## What is required
Could you transcribe exactly the lines from the one containing "Task: Click the document icon beside 操作员权限" through the last line of the records below, leaving out the pictures?

Stored records
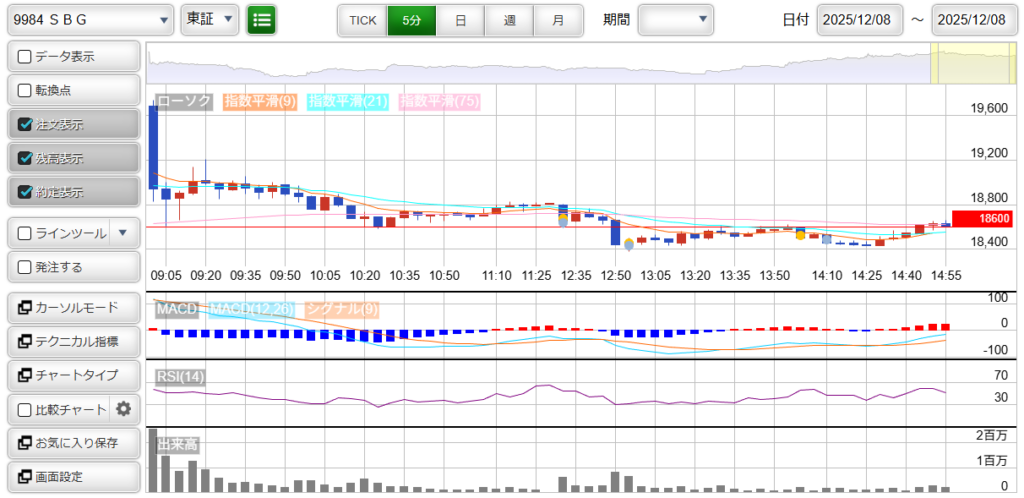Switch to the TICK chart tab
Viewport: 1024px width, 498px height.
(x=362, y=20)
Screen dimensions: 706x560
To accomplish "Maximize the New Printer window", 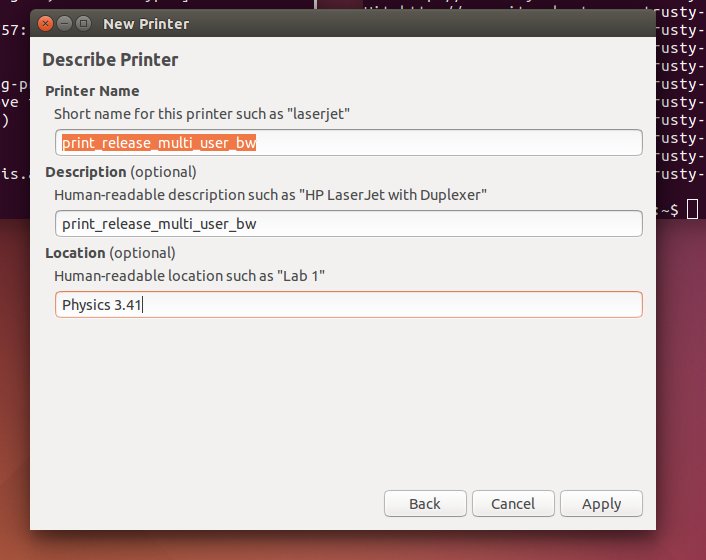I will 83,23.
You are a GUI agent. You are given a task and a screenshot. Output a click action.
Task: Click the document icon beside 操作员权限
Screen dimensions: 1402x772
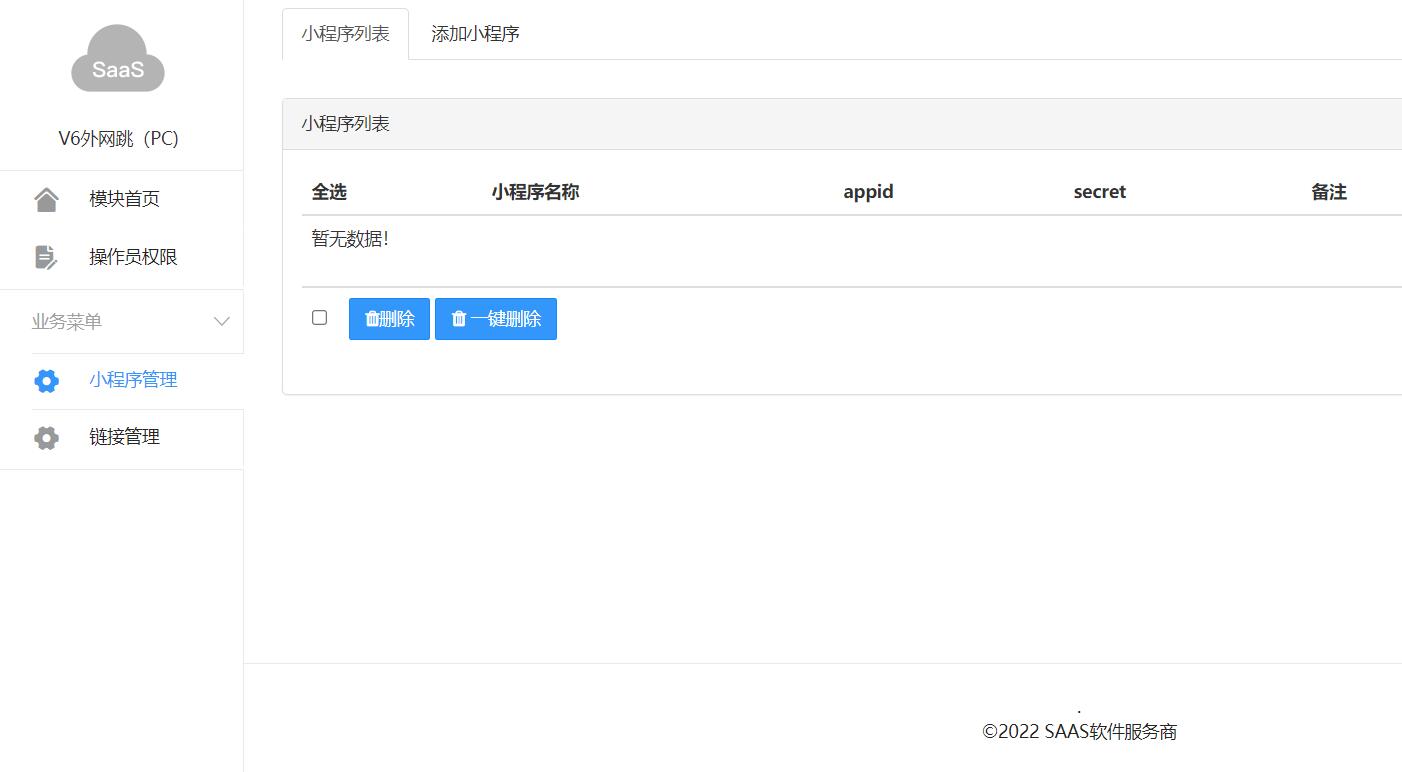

## Written answer
Task: Click the document icon beside 操作员权限
Screen dimensions: 1402x772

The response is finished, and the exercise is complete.